In general, excision is favored when a lesion needs complete removal, when diagnosis is needed, or when excess tissue must be physically removed to achieve the intended contour.
Common questions (FAQ) of excision
Q: Is excision painful?
Discomfort varies with the site, size, and depth of removal. Local anesthesia is commonly used to numb the area during the procedure, and patients often report soreness or tightness afterward. Pain experience and pain-control approaches vary by clinician and case.
Q: Will I have a scar after excision?
Yes—excision creates an incision, so some degree of scarring is expected. Clinicians typically plan incision placement and closure to make the scar as acceptable as possible for the location and goal, but scar visibility varies. Scar maturation can take months, and the final appearance depends on individual healing.
Q: How long is the downtime?
Downtime depends on where the excision is performed and how the area is closed. Small excisions may have minimal interruption to routine activities, while larger excisions (or those requiring flaps/grafts) can involve more swelling, dressing care, and activity limits. Recovery timelines vary by anatomy, technique, and clinician.
Q: What kind of anesthesia is used for excision?
Many small excisions are done with local anesthesia. Some cases use local anesthesia with sedation for comfort, and excision that is part of a larger cosmetic or reconstructive operation may be done under general anesthesia. The choice depends on complexity, patient factors, and practice setting.
Q: Will the removed tissue be sent to a lab?
Often, yes—especially when diagnosis is uncertain or when standard practice is to confirm the nature of the lesion. The decision to send tissue for pathology varies by clinician, lesion type, and clinical context. Pathology review can help confirm benign findings or guide next steps if something unexpected is identified.
Q: How much does excision cost?
Cost varies widely based on the size and location of the excision, facility setting (office vs operating room), anesthesia type, and whether pathology is included. Surgeon experience, geographic region, and whether the procedure is cosmetic or medically indicated can also affect pricing. A personalized quote typically requires an exam and a clear plan.
Q: Is excision “safe”?
All procedures involve risk, and excision is no exception. Commonly discussed risks include bleeding, infection, scarring concerns, wound-healing problems, and changes in sensation, with likelihood varying by patient and procedure details. Safety also depends on appropriate patient selection and sterile technique.

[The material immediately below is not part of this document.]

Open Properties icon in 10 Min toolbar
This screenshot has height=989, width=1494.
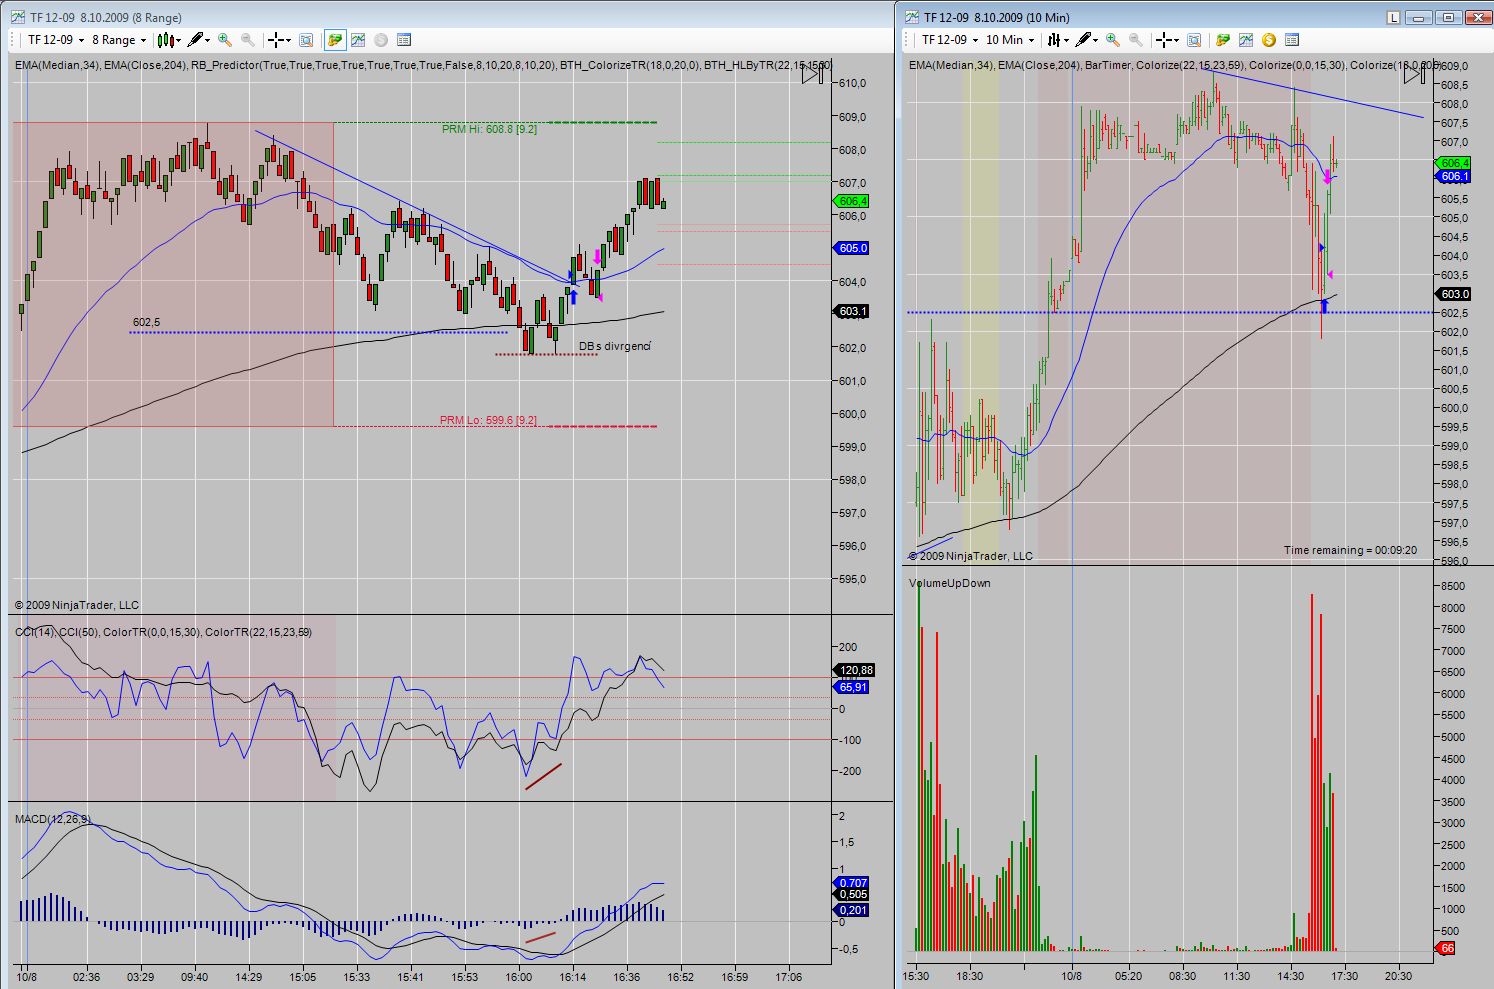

Q: How long do results last after excision?
If a discrete lesion is fully removed, the treated spot may remain stable long-term, but recurrence can occur with certain diagnoses. In body contouring or skin-reduction contexts, aging, sun exposure, and weight fluctuations can influence how long the contour effect persists. Longevity varies by condition, anatomy, and technique.
Q: Can excision be combined with other cosmetic procedures?
Yes, excision is often combined with other steps in plastic surgery, such as lifting, tightening, liposuction, or resurfacing, depending on goals. Combining procedures may change incision placement, anesthesia needs, and recovery expectations. Whether combination is appropriate varies by clinician and case.